Investasi di pasar modal memungkinkan investor melakukan diversifikasi sebagai manajemen risiko, karena ada banyak jenis instrumen di pasar modal. Satu jenis investasi saja, yaitu saham, tercatat sebanyak 943 saham sampai dengan Desember 2024 di BEI. Strategi diversifikasi membantu mengurangi risiko jika harga salah satu aset turun, karena investor memiliki eksposur terhadap berbagai sektor dan instrumen.

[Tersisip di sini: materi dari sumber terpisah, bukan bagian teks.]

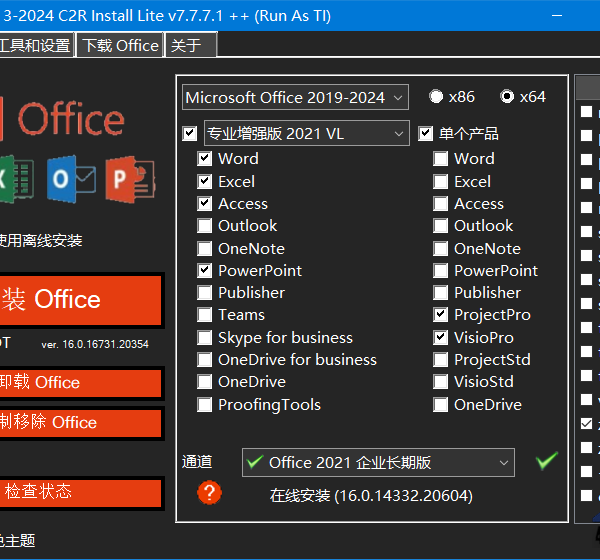Uncheck ProjectPro in the single products list
Image resolution: width=600 pixels, height=560 pixels.
pyautogui.click(x=441, y=315)
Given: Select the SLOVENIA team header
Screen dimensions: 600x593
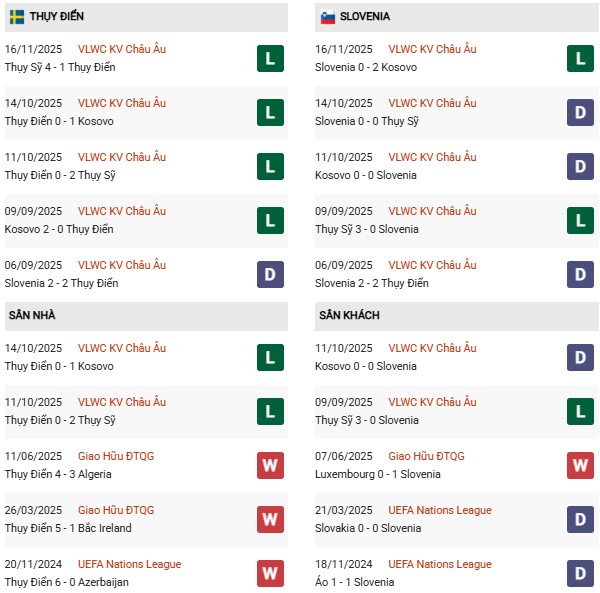Looking at the screenshot, I should (x=365, y=17).
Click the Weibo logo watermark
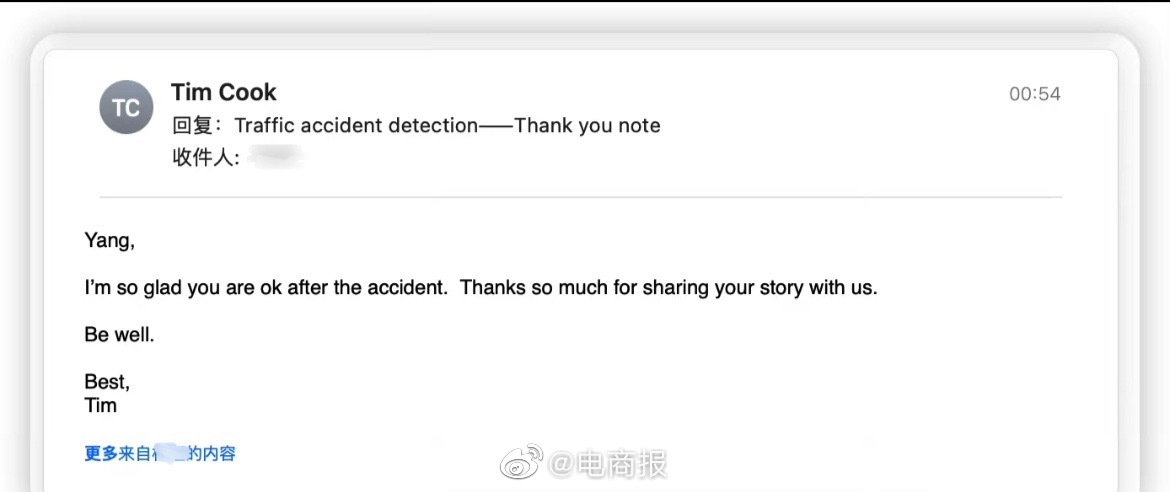This screenshot has width=1170, height=492. [x=521, y=463]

Menurut Achmad, selain saham dan obligasi, instrumen reksa dana dan ETF memberikan akses ke portofolio yang terdiversifikasi, dan dikelola oleh profesional yaitu manajer investasi. Manajer investasi memiliki strategi diversifikasi yang baik untuk memastikan investasi tetap tumbuh meskipun tetap memiliki risiko sesuai jenis reksa dananya.
“Investor dapat memilih instrumen yang sesuai dengan profil risiko dan tujuan keuangan mereka. Ada beberapa tipe investor, yaitu agresif, moderat, dan konvensional. Investor agresif adalah investor yang berani mengambil risiko tinggi, dengan potensi keuntungan yang besar pula. Pilihan untuk investor agresif adalah saham dan ETF dengan pertumbuhan tinggi,” paparnya.

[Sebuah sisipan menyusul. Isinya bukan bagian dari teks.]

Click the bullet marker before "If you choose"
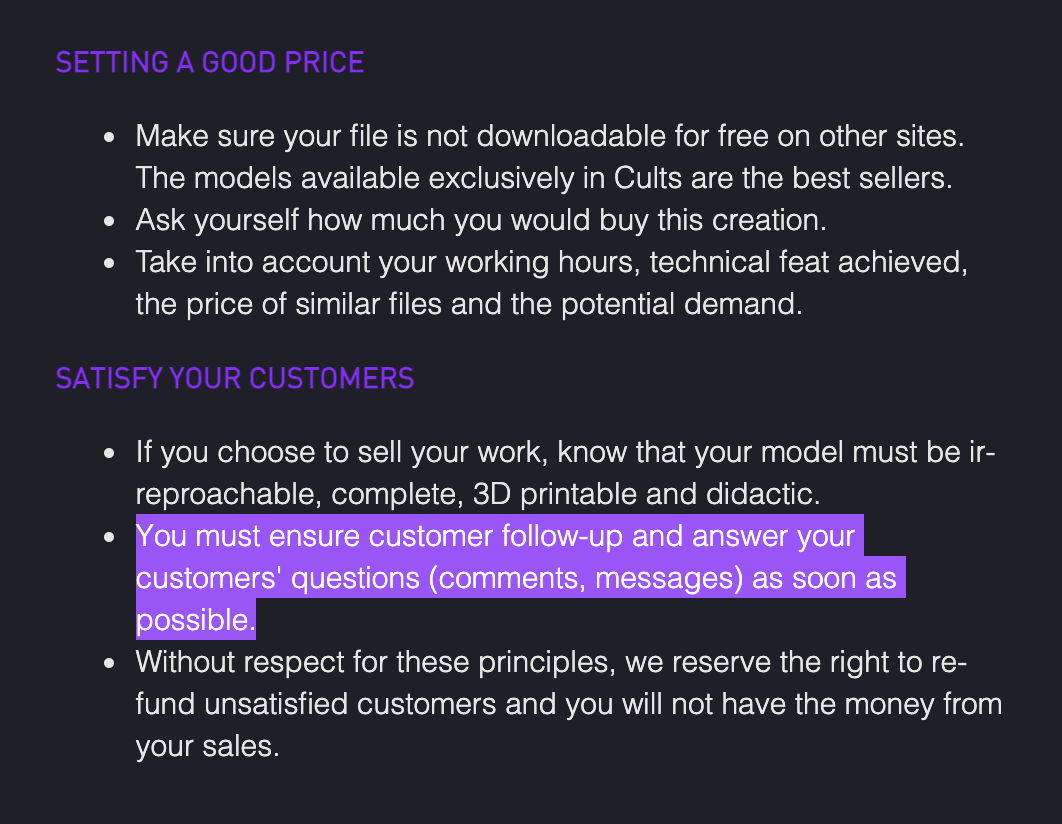This screenshot has height=824, width=1062. [x=110, y=454]
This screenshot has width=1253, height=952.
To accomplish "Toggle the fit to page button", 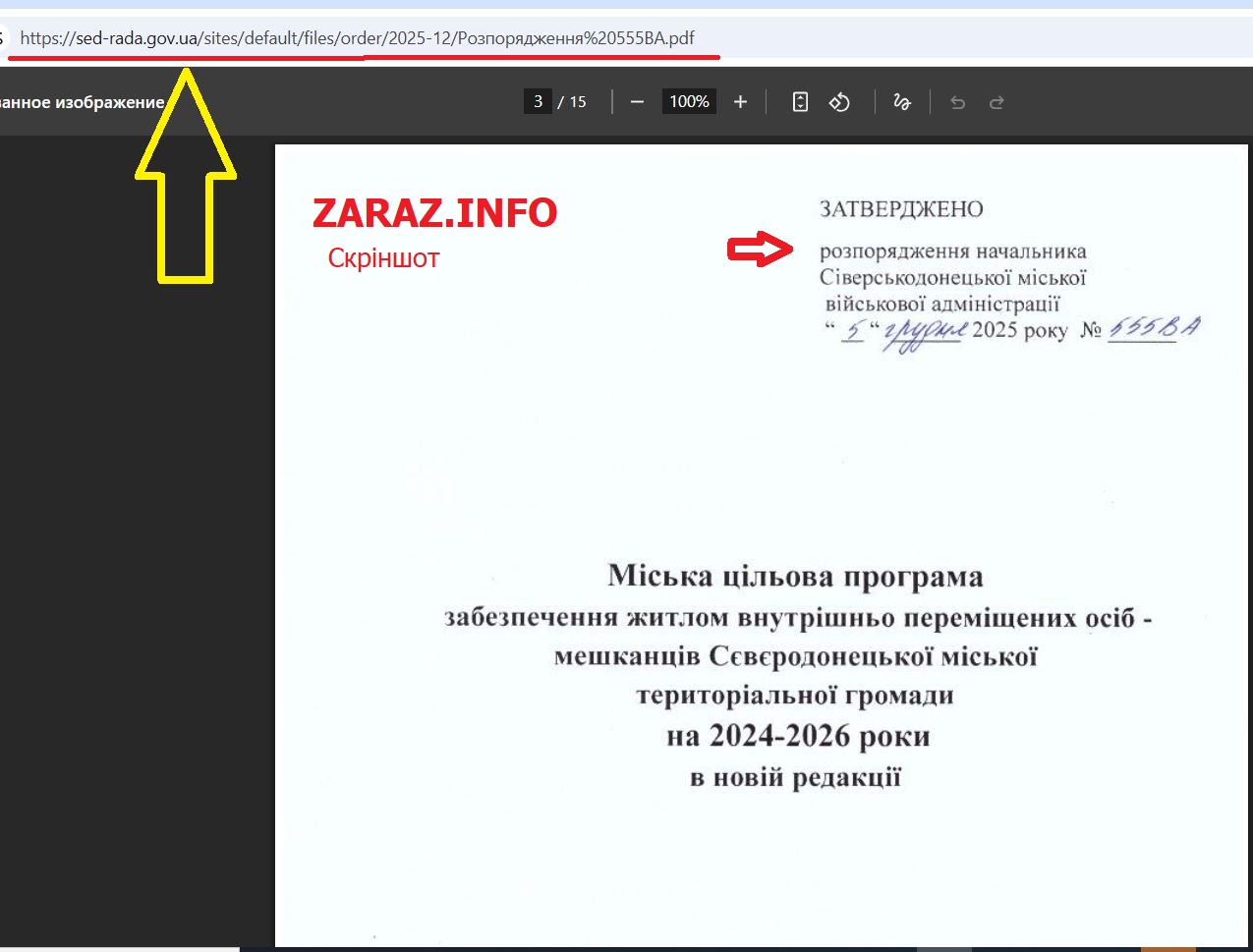I will tap(800, 102).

Dengan strategi investasi yang tepat, seseorang dapat membangun portofolio yang cukup besar untuk membiayai kehidupan di masa pensiun tanpa bergantung pada gaji atau anak-anak mereka. Sebagai contoh, jika seseorang memiliki portofolio investasi senilai Rp5 miliar dan mengadopsi strategi penarikan 4% per tahun, maka ia dapat menarik sekitar Rp200 juta per tahun tanpa menghabiskan modal pokoknya. Namun, strategi ini perlu dikombinasikan dengan evaluasi berkala untuk memastikan portofolio tetap tumbuh di atas inflasi.

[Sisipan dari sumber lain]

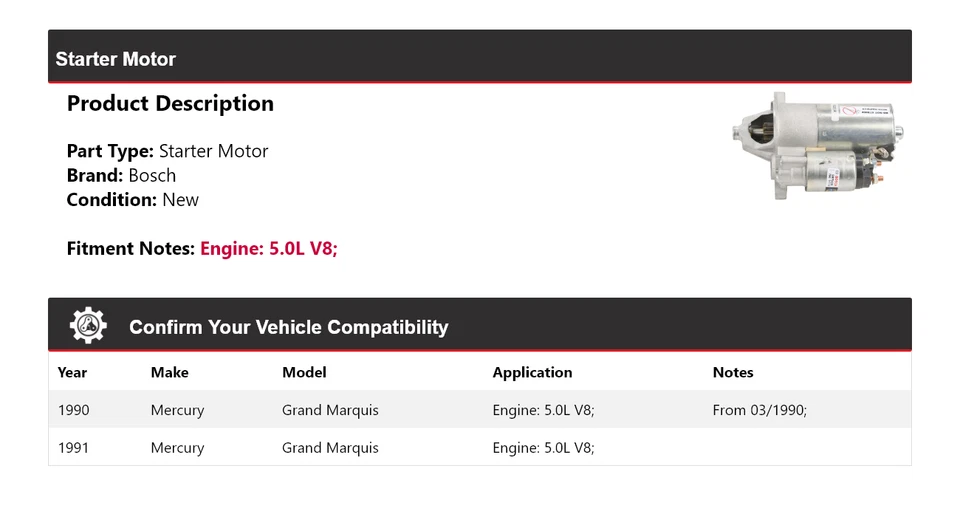This screenshot has width=960, height=517.
Task: Click the starter motor product image
Action: [817, 146]
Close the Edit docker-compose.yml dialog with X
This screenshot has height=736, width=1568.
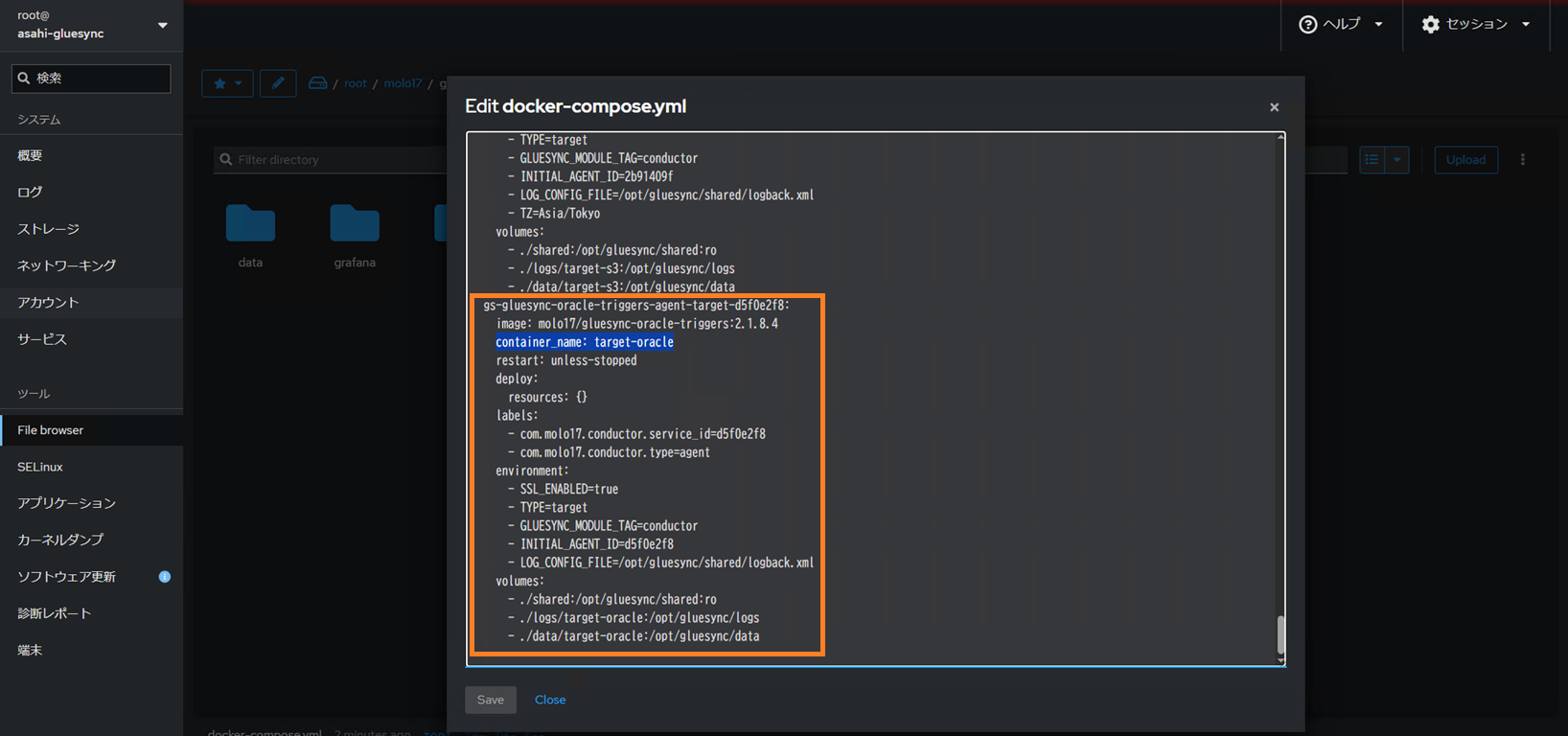(1274, 107)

“Investasi di pasar modal adalah langkah penting dalam membangun kebebasan finansial, yang memungkinkan pertumbuhan aset, pendapatan pasif, dan perlindungan terhadap inflasi. Dengan kedisiplinan, pemahaman dengan kondisi terkini, serta berorientasi jangka panjang, pasar modal dapat menjadi alat utama dalam mewujudkan kebebasan finansial,” pungkas Achmad.